== EXTRACTED INFORMATION ==

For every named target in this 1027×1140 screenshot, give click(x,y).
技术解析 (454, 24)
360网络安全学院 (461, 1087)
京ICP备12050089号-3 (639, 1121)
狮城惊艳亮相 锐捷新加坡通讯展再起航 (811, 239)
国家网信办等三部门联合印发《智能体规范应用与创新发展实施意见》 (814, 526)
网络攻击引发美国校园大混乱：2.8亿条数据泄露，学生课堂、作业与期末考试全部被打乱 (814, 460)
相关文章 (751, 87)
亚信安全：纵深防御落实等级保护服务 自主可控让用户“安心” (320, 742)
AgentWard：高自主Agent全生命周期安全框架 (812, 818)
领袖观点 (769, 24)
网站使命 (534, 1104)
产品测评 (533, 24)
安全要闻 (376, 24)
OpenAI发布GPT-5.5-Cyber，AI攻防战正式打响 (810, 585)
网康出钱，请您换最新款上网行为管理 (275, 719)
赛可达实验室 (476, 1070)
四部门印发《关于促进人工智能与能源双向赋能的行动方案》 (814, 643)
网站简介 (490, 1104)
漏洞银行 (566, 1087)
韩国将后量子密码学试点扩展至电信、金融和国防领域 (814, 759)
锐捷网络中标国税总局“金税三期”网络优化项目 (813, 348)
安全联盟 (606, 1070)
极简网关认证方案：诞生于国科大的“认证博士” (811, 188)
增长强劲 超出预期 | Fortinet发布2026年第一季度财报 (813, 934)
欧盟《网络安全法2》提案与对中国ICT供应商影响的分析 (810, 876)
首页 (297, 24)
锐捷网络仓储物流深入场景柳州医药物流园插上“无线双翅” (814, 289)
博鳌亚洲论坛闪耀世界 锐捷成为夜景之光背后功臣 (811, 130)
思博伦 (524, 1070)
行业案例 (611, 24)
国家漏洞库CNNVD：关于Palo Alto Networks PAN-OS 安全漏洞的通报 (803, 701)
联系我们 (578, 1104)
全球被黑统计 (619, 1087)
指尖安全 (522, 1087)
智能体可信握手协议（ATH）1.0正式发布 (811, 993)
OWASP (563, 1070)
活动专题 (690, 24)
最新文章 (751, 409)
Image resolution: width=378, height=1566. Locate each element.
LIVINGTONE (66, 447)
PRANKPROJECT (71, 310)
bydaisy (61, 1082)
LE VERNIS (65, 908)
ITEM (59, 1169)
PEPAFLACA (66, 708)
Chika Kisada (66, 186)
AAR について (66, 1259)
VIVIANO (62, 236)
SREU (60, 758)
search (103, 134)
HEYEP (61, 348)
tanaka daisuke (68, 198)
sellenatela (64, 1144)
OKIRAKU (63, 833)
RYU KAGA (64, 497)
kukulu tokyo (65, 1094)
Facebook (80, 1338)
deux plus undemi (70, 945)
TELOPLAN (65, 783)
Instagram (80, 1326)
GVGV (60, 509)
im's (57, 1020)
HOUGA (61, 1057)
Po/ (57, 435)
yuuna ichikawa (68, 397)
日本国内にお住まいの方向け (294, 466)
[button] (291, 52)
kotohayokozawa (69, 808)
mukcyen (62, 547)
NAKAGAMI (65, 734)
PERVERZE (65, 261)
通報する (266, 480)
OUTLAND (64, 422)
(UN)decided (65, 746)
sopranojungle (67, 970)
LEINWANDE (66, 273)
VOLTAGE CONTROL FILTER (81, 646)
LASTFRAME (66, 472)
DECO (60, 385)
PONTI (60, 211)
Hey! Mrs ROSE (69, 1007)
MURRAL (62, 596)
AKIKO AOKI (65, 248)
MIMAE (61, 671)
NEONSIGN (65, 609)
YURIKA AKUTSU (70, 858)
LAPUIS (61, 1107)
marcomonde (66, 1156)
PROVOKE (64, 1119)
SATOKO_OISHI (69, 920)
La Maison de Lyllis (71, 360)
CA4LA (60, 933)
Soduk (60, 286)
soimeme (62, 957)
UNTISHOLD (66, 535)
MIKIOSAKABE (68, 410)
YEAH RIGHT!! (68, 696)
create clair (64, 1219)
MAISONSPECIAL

===

• [WHAT YOU ARE ASKED TO DO]
Rescale the lines from the one holding "MIKIOSAKABE (68, 410)" through the end of the listing, inclusive, writing each line out again in full with both of its answer coordinates multiplied by 2.25 and rounded to whole numbers, halves up. Give only those lines.

• [SOLUTION FOR THIS PROBLEM]
MIKIOSAKABE (153, 923)
YEAH RIGHT!! (153, 1566)
create clair (144, 2743)
MAISONSPECIAL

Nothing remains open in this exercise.